Two touches make snapstack feel native in Claude Code.
Skip the per-call confirmation — allow the tools up front. Add to ~/.claude/settings.json (covers every project):
{
"permissions": {
"allow": [
"mcp__snapstack__count_screenshots",
"mcp__snapstack__get_screenshots",
"mcp__snapstack__clear_screenshots"
]
}
}get_screenshots and count_screenshots are read-only; clear_screenshots is the only one that deletes — leave it
out of the list if you'd rather confirm deletions by hand.
Add a snap shortcut — drop this in your ~/.claude/CLAUDE.md so a single word pulls in your captures:
## snap shortcut
When I type `snap` (optionally with capture numbers and/or an instruction):
call `get_screenshots` to fetch the pending captures, then act on them in
context. `snap clear` (or `snap clear 01 02`) → `clear_screenshots`.Now you just capture in the browser and type snap — Claude reads exactly what's on your screen.
- "Capture server not started" — the local server isn't running.
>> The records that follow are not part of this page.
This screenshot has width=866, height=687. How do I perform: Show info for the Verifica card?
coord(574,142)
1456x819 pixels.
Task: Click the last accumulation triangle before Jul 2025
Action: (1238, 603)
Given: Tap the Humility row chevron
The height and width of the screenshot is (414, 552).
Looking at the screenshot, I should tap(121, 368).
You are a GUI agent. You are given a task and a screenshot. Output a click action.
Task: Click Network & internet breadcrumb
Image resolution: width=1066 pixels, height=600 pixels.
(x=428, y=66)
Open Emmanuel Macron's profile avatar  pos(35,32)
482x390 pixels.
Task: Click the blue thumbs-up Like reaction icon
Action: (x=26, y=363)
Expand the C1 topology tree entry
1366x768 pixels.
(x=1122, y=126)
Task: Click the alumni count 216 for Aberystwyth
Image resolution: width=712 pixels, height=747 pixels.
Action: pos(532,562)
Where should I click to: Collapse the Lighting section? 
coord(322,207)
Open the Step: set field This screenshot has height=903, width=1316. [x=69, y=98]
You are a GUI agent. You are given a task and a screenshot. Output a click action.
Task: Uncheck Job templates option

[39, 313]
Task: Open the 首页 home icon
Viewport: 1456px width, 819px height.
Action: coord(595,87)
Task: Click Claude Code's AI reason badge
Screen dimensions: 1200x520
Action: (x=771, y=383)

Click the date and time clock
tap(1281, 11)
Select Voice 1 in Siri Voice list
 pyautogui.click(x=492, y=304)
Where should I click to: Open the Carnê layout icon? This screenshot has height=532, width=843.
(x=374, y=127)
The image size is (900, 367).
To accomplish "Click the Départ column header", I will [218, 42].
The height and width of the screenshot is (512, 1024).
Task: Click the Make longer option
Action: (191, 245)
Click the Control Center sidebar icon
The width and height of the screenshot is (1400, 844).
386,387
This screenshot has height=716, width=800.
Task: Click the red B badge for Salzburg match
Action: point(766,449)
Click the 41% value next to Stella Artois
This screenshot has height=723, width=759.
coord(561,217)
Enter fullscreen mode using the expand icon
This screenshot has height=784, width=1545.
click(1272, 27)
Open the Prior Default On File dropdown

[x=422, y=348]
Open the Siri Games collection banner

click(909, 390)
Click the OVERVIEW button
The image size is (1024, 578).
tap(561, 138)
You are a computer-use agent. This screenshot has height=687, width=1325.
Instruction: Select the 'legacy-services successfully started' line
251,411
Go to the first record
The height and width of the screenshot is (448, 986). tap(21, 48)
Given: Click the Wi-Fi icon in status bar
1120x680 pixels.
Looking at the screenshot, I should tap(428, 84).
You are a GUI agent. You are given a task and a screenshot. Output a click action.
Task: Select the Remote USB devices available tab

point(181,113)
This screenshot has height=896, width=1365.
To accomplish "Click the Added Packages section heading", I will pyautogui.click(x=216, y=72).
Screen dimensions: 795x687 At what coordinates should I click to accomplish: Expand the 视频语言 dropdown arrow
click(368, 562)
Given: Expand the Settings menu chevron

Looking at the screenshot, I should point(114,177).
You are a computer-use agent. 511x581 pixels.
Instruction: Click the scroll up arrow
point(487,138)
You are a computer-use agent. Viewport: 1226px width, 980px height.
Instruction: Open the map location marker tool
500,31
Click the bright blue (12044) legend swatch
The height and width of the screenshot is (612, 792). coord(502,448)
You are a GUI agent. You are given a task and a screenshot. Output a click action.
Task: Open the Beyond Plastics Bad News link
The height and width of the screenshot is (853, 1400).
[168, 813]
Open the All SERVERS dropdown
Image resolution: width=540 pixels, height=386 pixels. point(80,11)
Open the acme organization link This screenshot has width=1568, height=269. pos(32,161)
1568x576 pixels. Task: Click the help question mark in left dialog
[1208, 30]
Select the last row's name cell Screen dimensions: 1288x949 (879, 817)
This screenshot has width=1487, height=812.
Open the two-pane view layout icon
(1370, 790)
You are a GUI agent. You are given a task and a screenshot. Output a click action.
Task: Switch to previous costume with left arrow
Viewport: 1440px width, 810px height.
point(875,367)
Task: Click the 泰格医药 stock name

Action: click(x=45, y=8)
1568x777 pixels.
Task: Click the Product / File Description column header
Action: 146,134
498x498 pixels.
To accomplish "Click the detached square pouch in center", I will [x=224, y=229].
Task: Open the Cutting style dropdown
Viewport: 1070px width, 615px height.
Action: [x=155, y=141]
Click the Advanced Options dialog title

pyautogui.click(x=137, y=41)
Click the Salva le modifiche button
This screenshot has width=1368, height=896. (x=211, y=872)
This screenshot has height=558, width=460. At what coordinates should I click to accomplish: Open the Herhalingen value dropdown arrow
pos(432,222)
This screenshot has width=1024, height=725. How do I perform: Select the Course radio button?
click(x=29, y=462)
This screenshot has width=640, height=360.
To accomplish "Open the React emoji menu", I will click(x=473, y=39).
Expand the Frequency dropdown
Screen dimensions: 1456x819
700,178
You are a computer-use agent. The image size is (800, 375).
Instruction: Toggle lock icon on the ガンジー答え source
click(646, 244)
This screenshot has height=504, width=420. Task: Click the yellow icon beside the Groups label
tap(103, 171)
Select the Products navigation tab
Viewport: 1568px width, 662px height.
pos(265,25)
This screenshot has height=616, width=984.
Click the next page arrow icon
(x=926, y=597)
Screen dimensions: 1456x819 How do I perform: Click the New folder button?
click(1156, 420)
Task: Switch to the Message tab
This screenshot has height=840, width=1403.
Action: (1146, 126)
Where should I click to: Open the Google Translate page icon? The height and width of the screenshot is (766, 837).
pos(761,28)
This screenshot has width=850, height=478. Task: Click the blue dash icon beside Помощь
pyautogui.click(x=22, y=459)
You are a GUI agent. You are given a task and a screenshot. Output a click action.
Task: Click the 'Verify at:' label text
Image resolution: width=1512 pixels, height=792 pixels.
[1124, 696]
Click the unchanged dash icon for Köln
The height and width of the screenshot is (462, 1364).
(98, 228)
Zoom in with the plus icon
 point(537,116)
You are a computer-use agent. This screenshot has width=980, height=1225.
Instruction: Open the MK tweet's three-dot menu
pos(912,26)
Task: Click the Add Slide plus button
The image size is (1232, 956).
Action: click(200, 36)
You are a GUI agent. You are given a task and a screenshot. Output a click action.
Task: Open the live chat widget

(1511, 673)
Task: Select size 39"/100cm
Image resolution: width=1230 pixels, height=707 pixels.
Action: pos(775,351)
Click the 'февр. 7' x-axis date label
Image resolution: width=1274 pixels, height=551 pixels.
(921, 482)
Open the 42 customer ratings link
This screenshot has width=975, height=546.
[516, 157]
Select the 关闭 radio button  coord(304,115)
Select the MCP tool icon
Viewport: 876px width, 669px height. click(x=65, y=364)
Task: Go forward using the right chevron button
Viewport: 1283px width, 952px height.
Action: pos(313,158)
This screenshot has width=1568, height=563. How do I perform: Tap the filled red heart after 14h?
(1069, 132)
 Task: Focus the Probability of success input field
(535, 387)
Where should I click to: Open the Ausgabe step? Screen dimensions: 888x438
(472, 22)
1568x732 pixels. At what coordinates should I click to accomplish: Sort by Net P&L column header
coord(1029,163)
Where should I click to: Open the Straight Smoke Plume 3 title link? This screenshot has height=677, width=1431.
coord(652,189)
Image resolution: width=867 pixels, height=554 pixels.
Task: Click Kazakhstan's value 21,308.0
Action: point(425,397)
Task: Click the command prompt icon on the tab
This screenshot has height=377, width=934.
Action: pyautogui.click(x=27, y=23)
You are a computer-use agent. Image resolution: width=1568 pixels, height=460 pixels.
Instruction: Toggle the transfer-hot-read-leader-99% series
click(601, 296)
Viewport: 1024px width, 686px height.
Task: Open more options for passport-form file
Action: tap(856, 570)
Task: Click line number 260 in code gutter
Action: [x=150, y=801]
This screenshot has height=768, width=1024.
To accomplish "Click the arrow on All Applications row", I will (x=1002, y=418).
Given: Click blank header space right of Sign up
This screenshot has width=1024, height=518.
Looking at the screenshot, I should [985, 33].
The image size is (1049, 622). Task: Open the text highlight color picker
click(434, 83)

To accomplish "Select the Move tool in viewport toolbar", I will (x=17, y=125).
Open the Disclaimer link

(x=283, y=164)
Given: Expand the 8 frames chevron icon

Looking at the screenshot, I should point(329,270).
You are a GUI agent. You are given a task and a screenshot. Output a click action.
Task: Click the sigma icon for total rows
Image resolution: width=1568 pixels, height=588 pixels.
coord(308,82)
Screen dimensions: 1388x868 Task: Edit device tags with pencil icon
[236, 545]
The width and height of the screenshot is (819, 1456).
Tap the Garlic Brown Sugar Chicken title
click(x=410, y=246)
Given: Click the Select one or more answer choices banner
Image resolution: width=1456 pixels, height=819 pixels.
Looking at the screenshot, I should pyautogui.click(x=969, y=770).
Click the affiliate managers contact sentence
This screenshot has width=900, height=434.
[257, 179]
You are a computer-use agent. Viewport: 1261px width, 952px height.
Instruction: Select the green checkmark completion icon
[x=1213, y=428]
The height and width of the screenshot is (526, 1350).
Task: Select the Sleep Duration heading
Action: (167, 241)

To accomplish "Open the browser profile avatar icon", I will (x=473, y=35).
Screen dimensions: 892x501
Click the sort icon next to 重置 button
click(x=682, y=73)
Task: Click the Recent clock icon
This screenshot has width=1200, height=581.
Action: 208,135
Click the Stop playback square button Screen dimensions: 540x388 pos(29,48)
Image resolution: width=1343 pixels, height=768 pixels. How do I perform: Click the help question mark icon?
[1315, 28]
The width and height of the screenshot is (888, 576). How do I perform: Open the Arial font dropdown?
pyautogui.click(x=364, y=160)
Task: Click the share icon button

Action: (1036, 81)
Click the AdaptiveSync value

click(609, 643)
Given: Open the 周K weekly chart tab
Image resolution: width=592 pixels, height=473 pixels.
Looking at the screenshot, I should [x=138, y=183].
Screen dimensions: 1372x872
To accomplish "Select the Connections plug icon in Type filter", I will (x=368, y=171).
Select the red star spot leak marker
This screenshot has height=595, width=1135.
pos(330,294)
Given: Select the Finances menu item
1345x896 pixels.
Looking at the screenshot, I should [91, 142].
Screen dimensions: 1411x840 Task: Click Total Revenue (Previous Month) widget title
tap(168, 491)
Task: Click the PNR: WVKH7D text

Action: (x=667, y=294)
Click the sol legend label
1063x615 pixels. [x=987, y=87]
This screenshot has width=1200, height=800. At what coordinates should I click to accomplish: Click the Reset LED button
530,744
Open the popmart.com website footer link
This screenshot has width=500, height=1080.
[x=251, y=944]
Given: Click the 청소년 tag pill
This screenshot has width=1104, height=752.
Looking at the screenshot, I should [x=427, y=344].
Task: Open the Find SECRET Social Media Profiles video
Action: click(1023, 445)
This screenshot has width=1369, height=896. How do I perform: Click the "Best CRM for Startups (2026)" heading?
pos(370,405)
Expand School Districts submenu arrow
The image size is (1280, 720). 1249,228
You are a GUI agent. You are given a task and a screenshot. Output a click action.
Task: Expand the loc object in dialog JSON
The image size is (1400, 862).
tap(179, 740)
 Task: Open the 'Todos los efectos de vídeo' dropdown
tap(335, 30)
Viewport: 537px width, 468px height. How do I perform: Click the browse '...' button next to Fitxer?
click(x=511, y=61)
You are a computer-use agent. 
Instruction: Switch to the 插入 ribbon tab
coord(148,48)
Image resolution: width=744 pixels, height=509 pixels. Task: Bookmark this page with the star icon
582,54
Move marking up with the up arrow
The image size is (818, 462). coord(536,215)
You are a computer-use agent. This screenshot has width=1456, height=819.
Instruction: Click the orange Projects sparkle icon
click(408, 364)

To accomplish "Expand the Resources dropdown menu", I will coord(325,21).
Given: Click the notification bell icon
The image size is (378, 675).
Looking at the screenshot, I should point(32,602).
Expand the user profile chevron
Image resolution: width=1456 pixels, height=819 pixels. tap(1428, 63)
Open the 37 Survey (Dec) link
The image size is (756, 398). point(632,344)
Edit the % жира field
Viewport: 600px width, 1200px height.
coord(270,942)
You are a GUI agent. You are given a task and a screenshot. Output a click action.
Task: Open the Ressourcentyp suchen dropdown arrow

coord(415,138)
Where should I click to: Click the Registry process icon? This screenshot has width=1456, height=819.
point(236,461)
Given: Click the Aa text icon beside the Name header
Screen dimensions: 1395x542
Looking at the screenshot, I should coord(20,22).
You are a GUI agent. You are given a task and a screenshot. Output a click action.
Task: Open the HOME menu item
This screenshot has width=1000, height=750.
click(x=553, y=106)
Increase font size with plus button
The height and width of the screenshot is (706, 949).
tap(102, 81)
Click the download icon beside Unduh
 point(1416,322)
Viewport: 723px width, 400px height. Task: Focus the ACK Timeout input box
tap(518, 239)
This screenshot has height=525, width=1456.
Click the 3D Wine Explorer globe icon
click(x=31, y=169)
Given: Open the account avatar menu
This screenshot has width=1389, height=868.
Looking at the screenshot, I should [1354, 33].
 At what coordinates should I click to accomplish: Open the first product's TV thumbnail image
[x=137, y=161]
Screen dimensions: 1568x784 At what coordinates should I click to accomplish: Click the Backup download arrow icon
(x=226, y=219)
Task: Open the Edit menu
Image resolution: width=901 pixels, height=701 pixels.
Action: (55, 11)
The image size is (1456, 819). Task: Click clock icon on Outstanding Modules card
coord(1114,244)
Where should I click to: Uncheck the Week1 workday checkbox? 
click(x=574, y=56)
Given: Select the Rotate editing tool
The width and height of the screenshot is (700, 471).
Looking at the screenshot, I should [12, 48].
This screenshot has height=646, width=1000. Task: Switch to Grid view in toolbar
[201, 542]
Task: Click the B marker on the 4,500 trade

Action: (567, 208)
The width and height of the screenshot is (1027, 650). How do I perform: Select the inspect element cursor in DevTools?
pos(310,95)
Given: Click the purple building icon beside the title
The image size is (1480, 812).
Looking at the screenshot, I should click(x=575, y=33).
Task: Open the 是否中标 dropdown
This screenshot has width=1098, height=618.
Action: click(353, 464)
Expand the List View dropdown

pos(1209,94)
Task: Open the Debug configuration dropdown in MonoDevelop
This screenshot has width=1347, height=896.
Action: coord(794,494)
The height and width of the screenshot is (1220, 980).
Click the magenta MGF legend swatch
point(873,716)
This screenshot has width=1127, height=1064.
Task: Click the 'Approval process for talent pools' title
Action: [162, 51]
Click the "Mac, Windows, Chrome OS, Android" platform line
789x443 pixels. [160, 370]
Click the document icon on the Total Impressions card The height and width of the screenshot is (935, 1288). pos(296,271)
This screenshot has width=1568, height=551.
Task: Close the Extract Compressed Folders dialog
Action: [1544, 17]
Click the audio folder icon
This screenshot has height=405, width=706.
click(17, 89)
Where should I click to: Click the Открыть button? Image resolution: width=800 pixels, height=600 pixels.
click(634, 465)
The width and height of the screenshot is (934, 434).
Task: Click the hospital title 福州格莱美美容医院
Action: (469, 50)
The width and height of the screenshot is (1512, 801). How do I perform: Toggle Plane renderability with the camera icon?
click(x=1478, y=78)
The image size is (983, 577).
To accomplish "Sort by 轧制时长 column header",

Start it (or check its auto-start); see snapstack-server.
- Red
!badge — the extension can't reach the server. Make sure it's running on127.0.0.1:4123. - Captures saved as PNG — your browser can't encode WebP, so snapstack falls back to PNG automatically. Normal.
Advanced settings
The defaults work out of the box. Power users can tweak these via the extension's storage.local:
serverBase (http://127.0.0.1:4123), format (webp/png), quality (0.85), maxEdge (1568 px,
0 = no downscale).
The committed manifest.json carries both background.service_worker (Chrome) and background.scripts
(Firefox) so it loads unpacked in either browser. A store package must carry only its own browser's key,
so build per-browser bundles:
npm install # dev-only: eslint
npm run build # → dist/chrome/ + dist/firefox/ and a zip for eachdist/snapstack-chrome-<version>.zip goes to the Chrome Web Store / Edge Add-ons;
dist/snapstack-firefox-<version>.zip to Firefox AMO. Requires the system zip.
No data collection, nothing leaves 127.0.0.1. See PRIVACY.md. MIT — see LICENSE.